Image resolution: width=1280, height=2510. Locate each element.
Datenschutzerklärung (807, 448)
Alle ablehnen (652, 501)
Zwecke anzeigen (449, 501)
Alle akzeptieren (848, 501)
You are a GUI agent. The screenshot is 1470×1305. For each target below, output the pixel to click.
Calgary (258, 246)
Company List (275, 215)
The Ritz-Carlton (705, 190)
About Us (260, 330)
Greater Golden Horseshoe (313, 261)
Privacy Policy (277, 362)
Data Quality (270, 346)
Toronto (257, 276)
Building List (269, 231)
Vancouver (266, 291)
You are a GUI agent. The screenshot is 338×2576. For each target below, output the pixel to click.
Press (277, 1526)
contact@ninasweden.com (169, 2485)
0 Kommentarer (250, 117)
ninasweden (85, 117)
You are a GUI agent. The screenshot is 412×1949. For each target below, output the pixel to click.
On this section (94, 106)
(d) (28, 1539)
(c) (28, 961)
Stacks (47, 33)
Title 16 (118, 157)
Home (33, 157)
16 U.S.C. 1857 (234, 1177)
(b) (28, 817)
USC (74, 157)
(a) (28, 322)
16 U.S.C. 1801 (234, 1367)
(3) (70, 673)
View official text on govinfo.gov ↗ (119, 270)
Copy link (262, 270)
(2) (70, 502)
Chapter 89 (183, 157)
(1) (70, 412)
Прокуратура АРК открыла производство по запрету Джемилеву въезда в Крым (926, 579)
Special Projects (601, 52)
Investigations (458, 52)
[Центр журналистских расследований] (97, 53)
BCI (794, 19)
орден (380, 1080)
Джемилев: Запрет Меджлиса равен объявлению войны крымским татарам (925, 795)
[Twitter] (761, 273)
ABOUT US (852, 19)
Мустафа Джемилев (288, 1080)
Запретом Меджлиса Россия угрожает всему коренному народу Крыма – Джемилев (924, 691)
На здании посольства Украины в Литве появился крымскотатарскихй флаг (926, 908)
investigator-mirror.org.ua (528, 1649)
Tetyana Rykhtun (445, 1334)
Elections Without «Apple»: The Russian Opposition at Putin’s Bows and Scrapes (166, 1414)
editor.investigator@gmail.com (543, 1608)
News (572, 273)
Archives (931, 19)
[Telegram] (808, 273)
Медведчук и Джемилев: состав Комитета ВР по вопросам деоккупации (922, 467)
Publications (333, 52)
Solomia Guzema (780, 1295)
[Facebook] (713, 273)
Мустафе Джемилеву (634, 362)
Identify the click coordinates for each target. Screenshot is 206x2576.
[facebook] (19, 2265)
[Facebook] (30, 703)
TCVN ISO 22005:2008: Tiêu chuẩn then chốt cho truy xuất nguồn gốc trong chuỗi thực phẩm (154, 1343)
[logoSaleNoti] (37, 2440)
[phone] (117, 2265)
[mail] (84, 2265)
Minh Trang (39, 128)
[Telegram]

▸ **EXERCISE AIM**: Set down exactly the lines above, from the one containing "Мустафе Джемилеву (634, 362)" to the final line of the material, with both ends kept and no other lines.

▸ **FINISHED EXERCISE**:
Мустафе Джемилеву (634, 362)
Identify the click coordinates for each target. Screenshot is 206x2576.
[facebook] (19, 2265)
[Facebook] (30, 703)
TCVN ISO 22005:2008: Tiêu chuẩn then chốt cho truy xuất nguồn gốc trong chuỗi thực phẩm (154, 1343)
[logoSaleNoti] (37, 2440)
[phone] (117, 2265)
[mail] (84, 2265)
Minh Trang (39, 128)
[Telegram]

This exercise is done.